(A run of records)
- - - -
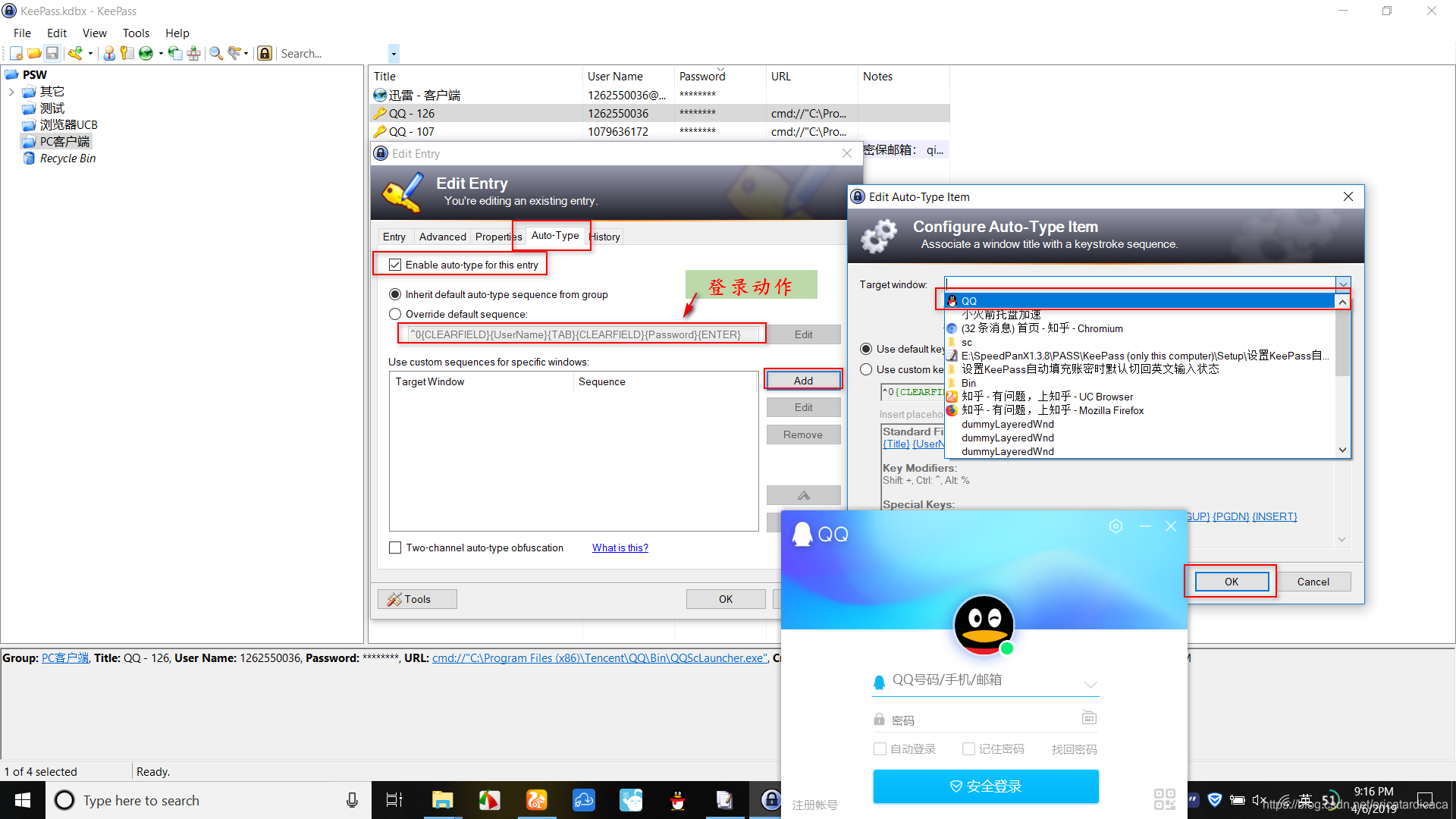1456x819 pixels.
Task: Click the New database toolbar icon
Action: [x=16, y=53]
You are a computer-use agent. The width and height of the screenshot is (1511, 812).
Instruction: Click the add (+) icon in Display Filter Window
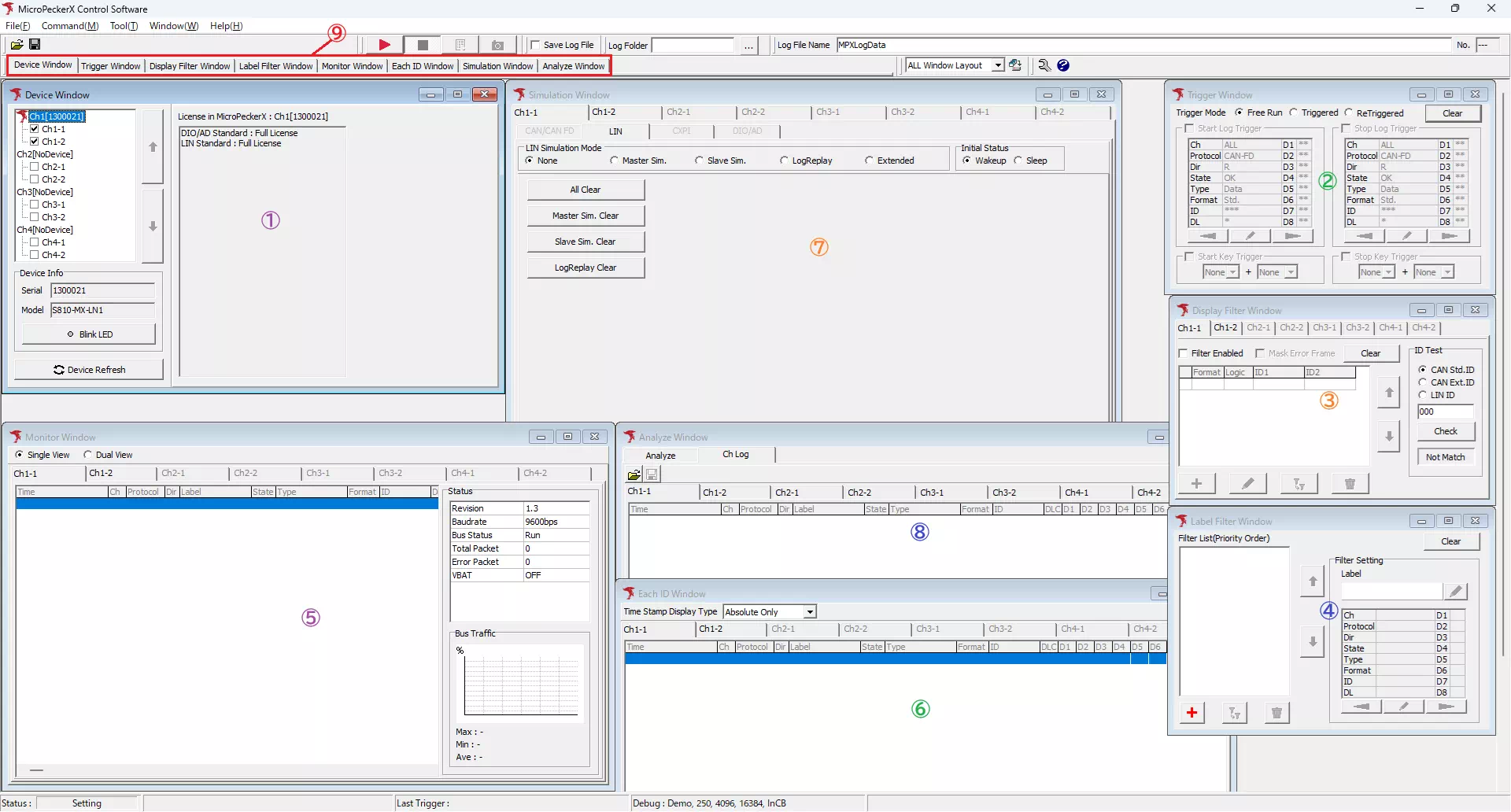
- - - -
= Goal of the exercise =
Lay out the lines of these records as a numbered list, skipping any blank lines. Leave the pictures out.

= Solution to the problem =
1. 1456x819 pixels.
2. Task: Click the New database toolbar icon
3. Action: [x=16, y=53]
4. You are a computer-use agent. The width and height of the screenshot is (1511, 812).
5. Instruction: Click the add (+) icon in Display Filter Window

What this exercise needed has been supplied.